Dokumen yang tersimpan dalam sebuah flashdisk itu mencakup laporan internal, daftar kegiatan, serta data operasional DLH yang diduga dimanipulasi. Salah satu temuan paling menonjol ialah pemalsuan data kehadiran dan dugaan pemotongan honor Tenaga Harian Lepas (THL) dalam program padat karya. Sejumlah nama tercatat menerima honor meski tidak terlibat dalam pekerjaan lapangan, sementara sebagian pekerja mengaku tidak menerima pembayaran penuh.
Indikasi lain mengarah pada penggunaan truk tangki air milik dinas untuk kegiatan jual beli air bersih. Aktivitas tersebut disebut berlangsung di luar prosedur resmi dan diperkirakan menghasilkan keuntungan hingga jutaan rupiah per bulan. Armada yang seharusnya melayani kebutuhan publik itu diduga dioperasikan untuk kepentingan pribadi tanpa pelaporan kepada pemerintah daerah.
Dugaan penyimpangan anggaran juga muncul pada kegiatan rolling taman. Data menunjukkan pengajuan anggaran pembelian tanaman baru, namun tanaman yang dipasang berasal dari lokasi lain. Temuan ini menimbulkan dugaan adanya selisih anggaran yang tidak dapat dipertanggungjawabkan.
Sumber internal DLH turut menyebut adanya pungutan liar dalam setiap penebangan pohon, dengan nominal mencapai Rp2,5 juta per giat. Kayu hasil tebangan yang seharusnya dilaporkan sebagai aset daerah diduga dijual secara pribadi, baik dalam bentuk kayu gelondongan maupun kayu bakar.

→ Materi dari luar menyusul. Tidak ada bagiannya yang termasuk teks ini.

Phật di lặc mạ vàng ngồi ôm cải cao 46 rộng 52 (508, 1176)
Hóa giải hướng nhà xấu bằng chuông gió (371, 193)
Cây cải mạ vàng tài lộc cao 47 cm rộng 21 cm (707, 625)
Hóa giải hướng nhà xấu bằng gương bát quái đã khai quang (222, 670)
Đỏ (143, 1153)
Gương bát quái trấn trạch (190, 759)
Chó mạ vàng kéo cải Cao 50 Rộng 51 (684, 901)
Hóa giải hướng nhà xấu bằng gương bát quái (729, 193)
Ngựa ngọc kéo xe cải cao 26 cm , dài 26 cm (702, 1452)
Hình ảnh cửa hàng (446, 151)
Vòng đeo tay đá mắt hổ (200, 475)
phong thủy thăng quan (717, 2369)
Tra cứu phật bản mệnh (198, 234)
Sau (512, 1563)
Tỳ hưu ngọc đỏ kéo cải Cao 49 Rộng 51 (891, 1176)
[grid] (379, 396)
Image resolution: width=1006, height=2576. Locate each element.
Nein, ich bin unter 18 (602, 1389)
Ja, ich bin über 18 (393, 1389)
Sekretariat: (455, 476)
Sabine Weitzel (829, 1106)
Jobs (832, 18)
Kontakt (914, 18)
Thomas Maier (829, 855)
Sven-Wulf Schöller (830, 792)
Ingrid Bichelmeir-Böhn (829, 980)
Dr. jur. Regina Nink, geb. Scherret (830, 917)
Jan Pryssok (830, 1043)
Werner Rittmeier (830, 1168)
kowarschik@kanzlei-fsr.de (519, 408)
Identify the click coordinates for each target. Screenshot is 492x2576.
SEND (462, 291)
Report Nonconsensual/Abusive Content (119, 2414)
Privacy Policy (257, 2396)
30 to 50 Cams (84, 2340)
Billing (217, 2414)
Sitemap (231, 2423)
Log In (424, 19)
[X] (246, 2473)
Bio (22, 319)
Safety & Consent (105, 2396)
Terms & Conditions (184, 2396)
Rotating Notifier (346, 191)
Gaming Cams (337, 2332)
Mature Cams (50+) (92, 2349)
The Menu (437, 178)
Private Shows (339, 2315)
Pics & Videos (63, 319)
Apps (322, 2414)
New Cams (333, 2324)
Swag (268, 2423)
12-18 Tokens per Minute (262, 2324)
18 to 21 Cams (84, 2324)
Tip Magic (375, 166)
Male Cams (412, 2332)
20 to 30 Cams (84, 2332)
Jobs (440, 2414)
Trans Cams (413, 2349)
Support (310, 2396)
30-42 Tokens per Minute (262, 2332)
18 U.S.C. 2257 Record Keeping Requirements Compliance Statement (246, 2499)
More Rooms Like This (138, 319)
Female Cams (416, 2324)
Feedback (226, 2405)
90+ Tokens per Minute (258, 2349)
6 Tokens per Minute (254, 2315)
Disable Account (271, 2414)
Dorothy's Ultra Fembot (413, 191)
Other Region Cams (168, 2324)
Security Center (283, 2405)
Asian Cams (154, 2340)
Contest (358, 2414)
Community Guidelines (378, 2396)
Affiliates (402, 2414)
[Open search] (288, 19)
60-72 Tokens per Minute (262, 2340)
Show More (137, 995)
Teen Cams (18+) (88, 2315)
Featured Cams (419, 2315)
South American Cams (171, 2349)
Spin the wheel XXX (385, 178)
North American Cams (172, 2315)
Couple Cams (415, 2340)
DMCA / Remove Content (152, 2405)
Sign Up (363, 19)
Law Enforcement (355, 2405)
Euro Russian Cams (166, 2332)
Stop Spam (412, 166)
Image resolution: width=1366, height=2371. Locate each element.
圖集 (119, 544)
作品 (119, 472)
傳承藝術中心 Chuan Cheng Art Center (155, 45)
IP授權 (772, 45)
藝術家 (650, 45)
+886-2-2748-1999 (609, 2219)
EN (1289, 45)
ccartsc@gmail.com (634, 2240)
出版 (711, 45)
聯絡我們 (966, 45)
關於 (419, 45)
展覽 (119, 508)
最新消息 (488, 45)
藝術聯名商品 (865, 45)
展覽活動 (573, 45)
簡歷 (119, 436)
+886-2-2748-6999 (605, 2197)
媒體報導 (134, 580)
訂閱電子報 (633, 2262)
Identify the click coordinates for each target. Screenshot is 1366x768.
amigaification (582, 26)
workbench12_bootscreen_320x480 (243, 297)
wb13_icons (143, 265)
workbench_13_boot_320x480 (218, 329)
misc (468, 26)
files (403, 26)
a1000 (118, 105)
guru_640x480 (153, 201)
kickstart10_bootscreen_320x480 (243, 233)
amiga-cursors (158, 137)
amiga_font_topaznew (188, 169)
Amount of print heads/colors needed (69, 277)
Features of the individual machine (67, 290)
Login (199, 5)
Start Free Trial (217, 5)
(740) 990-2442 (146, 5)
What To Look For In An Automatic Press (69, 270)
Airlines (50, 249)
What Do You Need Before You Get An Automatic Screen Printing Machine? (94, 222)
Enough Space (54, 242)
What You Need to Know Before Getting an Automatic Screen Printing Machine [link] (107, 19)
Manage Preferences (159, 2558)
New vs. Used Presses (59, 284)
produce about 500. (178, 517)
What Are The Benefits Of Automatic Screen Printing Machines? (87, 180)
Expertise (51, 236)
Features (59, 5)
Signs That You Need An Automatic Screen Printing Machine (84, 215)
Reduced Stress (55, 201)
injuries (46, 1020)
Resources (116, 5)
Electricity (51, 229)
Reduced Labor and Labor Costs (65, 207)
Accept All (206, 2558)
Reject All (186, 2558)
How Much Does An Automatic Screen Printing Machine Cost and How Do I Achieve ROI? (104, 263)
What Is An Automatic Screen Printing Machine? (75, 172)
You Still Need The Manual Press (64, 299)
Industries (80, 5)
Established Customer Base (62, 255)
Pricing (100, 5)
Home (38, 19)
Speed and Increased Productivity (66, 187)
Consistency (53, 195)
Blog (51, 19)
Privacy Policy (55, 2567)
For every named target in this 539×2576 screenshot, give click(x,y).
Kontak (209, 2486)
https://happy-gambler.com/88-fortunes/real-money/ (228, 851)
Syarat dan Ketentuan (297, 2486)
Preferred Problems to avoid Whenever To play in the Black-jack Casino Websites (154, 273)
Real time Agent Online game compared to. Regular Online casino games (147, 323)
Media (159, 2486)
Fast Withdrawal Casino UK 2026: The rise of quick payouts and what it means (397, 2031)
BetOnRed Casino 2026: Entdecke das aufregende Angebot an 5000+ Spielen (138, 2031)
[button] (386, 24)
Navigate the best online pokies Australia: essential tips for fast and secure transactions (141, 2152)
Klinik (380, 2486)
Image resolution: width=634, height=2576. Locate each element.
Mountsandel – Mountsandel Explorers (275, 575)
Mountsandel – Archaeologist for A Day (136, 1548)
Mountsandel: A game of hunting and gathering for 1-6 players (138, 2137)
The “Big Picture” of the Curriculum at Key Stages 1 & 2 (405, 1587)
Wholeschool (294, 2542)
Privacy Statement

Selain itu, terdapat catatan penggunaan BBM yang tidak sejalan dengan operasional armada. Beberapa kendaraan dilaporkan tidak beroperasi namun tetap menghabiskan anggaran BBM. Ketidaksesuaian ini memperkuat dugaan adanya penggelembungan anggaran operasional.
Meski laporan dugaan korupsi ini dikabarkan sudah berada di Kejaksaan Negeri Salatiga, perkembangan penanganannya dinilai stagnan. Upaya media untuk mengonfirmasi hal tersebut kepada Kasi Intel Kejari Salatiga, Erwin, belum memperoleh respons.
Apabila dugaan yang tertuang dalam data digital tersebut terbukti, BK berpotensi dijerat dengan Pasal 3 UU Tipikor terkait penyalahgunaan kewenangan yang mengakibatkan kerugian negara, serta sanksi administratif sesuai UU Administrasi Pemerintahan.
Hingga berita ini diterbitkan, pihak DLH Kota Salatiga, Kejaksaan Negeri Salatiga, maupun BK belum memberikan pernyataan resmi. Proses klarifikasi dari berbagai pihak masih terus diupayakan.